12. API Specification

12.1 API conventions

The API should follow these rules:

all responses are JSON except artifact downloads
all write operations return persisted identifiers
every error returns a structured code and human-readable message
session config becomes immutable once the session is created
round generation is idempotent only when explicitly requested

12.2 Example endpoints

POST `/experiments`

Create a new experiment.

Request body:

name
description
config

Response:

experiment_id

GET `/experiments`

List experiments.

GET `/experiments/{experiment_id}`

Return full experiment metadata and configuration.

POST `/sessions`

Create a session from an experiment or full config.

Request body:

experiment_id or inline config
prompt
negative_prompt

Response:

session_id
initial_state

GET `/sessions/{session_id}`

Return session summary and current state.

POST `/sessions/{session_id}/rounds/next`

Generate the next round of candidates.

Response:

round_id
candidate_metadata
image_urls
state_summary

POST `/rounds/{round_id}/feedback`

Submit feedback for a round.

Request body:

feedback_type
payload
optional critique_text

Response:

update_summary
next_incumbent_state

GET `/sessions/{session_id}/replay`

Return ordered rounds, artifacts, and summaries for replay.

Raw data:
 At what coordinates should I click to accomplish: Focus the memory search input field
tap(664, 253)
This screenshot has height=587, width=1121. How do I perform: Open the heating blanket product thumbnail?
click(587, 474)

The tasks:
**1.** Copy the stretch of the API specification from "The API should" through "a new experiment.", word for word.
**2.** Carry on the API specification from the point where it stops.

Answers per task:
**1.**
The API should follow these rules:

all responses are JSON except artifact downloads
all write operations return persisted identifiers
every error returns a structured code and human-readable message
session config becomes immutable once the session is created
round generation is idempotent only when explicitly requested

12.2 Example endpoints

POST `/experiments`

Create a new experiment.

**2.**
POST `/frontend-events`

Persist browser-side trace events for debugging and auditability.

GET `/sessions/{session_id}/export`

Export logs, metrics, and artifact manifest.

13. Steering Representation Specification

13.1 Required modes

The system must support at least:

low-dimensional latent code
token-level offset mode
pooled embedding mode

13.2 Default steering equation

For low-dimensional steering:

E(z) = E0 + U z

Where:

E0 is the base embedding
U is the steering basis
z is the controllable code

13.3 Basis construction strategies

The system should support:

random orthonormal basis
PCA basis from prior accepted moves
hand-defined semantic basis
basis from prompt rewrite differences
hybrid basis

13.4 Representation constraints

The steering representation must support:

trust-region clipping
anchor-to-origin regularization
optional subspace masks
candidate diversity measurement

14. Sampling Strategy Specification

14.1 Sampler contract

Each sampler must implement:

propose(state, config, preference_model) -> list[candidate]
candidate role tagging
reproducible behavior under fixed RNG state

14.2 Required baseline samplers

The system must include:

random local sampler
exploit-plus-orthogonal sampler
uncertainty-guided sampler

14.3 Optional advanced samplers

The system may later include:

Thompson-style sampler
quality-diversity sampler
CMA-ES style sampler
dueling-bandit sampler
critique-conditioned sampler
subspace-adaptive sampler

14.4 Batch composition controls

Per round, the system should log and optionally constrain:

exploit candidate count
explore candidate count
validation candidate count
mirror candidate count
replay candidate count

15. Feedback Mechanism Specification

15.1 Unified schema

All frontend feedback must normalize into one internal event format.

The backend should derive pairwise preferences from richer signals when useful.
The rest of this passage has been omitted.